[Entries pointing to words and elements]
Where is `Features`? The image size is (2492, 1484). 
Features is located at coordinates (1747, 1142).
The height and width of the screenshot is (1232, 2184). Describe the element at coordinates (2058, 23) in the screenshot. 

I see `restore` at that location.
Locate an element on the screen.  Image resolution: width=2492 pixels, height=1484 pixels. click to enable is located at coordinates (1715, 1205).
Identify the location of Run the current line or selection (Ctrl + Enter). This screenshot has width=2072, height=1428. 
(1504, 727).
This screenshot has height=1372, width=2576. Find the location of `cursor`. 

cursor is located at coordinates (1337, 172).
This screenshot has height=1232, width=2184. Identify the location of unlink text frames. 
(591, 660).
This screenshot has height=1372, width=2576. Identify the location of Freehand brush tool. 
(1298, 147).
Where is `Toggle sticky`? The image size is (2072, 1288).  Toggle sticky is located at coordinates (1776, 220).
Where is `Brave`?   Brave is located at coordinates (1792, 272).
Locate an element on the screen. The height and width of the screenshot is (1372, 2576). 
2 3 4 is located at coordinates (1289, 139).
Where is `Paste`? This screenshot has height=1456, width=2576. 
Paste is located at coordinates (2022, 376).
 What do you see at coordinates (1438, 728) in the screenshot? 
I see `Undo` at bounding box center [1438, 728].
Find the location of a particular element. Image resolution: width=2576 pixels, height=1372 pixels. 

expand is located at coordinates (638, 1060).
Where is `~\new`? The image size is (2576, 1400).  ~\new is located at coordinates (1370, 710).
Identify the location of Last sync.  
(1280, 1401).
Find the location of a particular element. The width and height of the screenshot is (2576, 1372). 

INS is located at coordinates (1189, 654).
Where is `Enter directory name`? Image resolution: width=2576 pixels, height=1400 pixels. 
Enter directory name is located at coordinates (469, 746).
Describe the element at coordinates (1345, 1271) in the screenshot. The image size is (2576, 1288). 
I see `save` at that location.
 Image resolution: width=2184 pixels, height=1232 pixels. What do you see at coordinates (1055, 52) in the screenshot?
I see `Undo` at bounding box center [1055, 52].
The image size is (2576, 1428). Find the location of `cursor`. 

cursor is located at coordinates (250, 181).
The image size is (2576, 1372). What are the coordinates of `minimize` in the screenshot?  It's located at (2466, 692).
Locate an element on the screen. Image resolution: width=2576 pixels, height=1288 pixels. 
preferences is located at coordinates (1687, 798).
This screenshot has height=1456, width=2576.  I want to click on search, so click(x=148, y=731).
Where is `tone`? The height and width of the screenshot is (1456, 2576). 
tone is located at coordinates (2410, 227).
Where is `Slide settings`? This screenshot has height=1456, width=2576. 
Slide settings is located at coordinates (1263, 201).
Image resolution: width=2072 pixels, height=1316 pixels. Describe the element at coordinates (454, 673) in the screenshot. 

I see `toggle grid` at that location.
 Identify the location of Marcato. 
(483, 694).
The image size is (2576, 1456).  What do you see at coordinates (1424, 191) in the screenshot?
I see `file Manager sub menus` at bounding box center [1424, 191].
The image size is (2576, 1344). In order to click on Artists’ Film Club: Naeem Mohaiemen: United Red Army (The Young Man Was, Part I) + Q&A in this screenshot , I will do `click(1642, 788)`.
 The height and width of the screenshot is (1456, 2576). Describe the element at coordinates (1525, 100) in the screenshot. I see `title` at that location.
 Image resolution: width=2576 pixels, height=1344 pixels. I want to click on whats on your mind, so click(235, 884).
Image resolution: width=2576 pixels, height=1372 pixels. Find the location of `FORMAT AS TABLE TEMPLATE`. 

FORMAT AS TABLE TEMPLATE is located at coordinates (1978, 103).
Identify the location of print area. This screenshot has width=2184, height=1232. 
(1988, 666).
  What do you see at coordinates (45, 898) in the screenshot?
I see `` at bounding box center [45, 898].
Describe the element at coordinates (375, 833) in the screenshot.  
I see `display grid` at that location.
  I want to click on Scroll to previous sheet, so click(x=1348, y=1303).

→ Set task: Write out the lines above as a JSON list of strings, one string for each line, and drop any blank lines.

→ Answer for this exercise:
[
  "Where is `Features`? The image size is (2492, 1484). ",
  "Features is located at coordinates (1747, 1142).",
  "The height and width of the screenshot is (1232, 2184). Describe the element at coordinates (2058, 23) in the screenshot. ",
  "I see `restore` at that location.",
  "Locate an element on the screen.  Image resolution: width=2492 pixels, height=1484 pixels. click to enable is located at coordinates (1715, 1205).",
  "Identify the location of Run the current line or selection (Ctrl + Enter). This screenshot has width=2072, height=1428. ",
  "(1504, 727).",
  "This screenshot has height=1372, width=2576. Find the location of `cursor`. ",
  "cursor is located at coordinates (1337, 172).",
  "This screenshot has height=1232, width=2184. Identify the location of unlink text frames. ",
  "(591, 660).",
  "This screenshot has height=1372, width=2576. Identify the location of Freehand brush tool. ",
  "(1298, 147).",
  "Where is `Toggle sticky`? The image size is (2072, 1288).  Toggle sticky is located at coordinates (1776, 220).",
  "Where is `Brave`?   Brave is located at coordinates (1792, 272).",
  "Locate an element on the screen. The height and width of the screenshot is (1372, 2576). ",
  "2 3 4 is located at coordinates (1289, 139).",
  "Where is `Paste`? This screenshot has height=1456, width=2576. ",
  "Paste is located at coordinates (2022, 376).",
  " What do you see at coordinates (1438, 728) in the screenshot? ",
  "I see `Undo` at bounding box center [1438, 728].",
  "Find the location of a particular element. Image resolution: width=2576 pixels, height=1372 pixels. ",
  "expand is located at coordinates (638, 1060).",
  "Where is `~\\new`? The image size is (2576, 1400).  ~\\new is located at coordinates (1370, 710).",
  "Identify the location of Last sync.  ",
  "(1280, 1401).",
  "Find the location of a particular element. The width and height of the screenshot is (2576, 1372). ",
  "INS is located at coordinates (1189, 654).",
  "Where is `Enter directory name`? Image resolution: width=2576 pixels, height=1400 pixels. ",
  "Enter directory name is located at coordinates (469, 746).",
  "Describe the element at coordinates (1345, 1271) in the screenshot. The image size is (2576, 1288). ",
  "I see `save` at that location.",
  " Image resolution: width=2184 pixels, height=1232 pixels. What do you see at coordinates (1055, 52) in the screenshot?",
  "I see `Undo` at bounding box center [1055, 52].",
  "The image size is (2576, 1428). Find the location of `cursor`. ",
  "cursor is located at coordinates (250, 181).",
  "The image size is (2576, 1372). What are the coordinates of `minimize` in the screenshot?  It's located at (2466, 692).",
  "Locate an element on the screen. Image resolution: width=2576 pixels, height=1288 pixels. ",
  "preferences is located at coordinates (1687, 798).",
  "This screenshot has height=1456, width=2576.  I want to click on search, so click(x=148, y=731).",
  "Where is `tone`? The height and width of the screenshot is (1456, 2576). ",
  "tone is located at coordinates (2410, 227).",
  "Where is `Slide settings`? This screenshot has height=1456, width=2576. ",
  "Slide settings is located at coordinates (1263, 201).",
  "Image resolution: width=2072 pixels, height=1316 pixels. Describe the element at coordinates (454, 673) in the screenshot. ",
  "I see `toggle grid` at that location.",
  " Identify the location of Marcato. ",
  "(483, 694).",
  "The image size is (2576, 1456).  What do you see at coordinates (1424, 191) in the screenshot?",
  "I see `file Manager sub menus` at bounding box center [1424, 191].",
  "The image size is (2576, 1344). In order to click on Artists’ Film Club: Naeem Mohaiemen: United Red Army (The Young Man Was, Part I) + Q&A in this screenshot , I will do `click(1642, 788)`.",
  " The height and width of the screenshot is (1456, 2576). Describe the element at coordinates (1525, 100) in the screenshot. I see `title` at that location.",
  " Image resolution: width=2576 pixels, height=1344 pixels. I want to click on whats on your mind, so click(235, 884).",
  "Image resolution: width=2576 pixels, height=1372 pixels. Find the location of `FORMAT AS TABLE TEMPLATE`. ",
  "FORMAT AS TABLE TEMPLATE is located at coordinates (1978, 103).",
  "Identify the location of print area. This screenshot has width=2184, height=1232. ",
  "(1988, 666).",
  "  What do you see at coordinates (45, 898) in the screenshot?",
  "I see `` at bounding box center [45, 898].",
  "Describe the element at coordinates (375, 833) in the screenshot.  ",
  "I see `display grid` at that location.",
  "  I want to click on Scroll to previous sheet, so click(x=1348, y=1303)."
]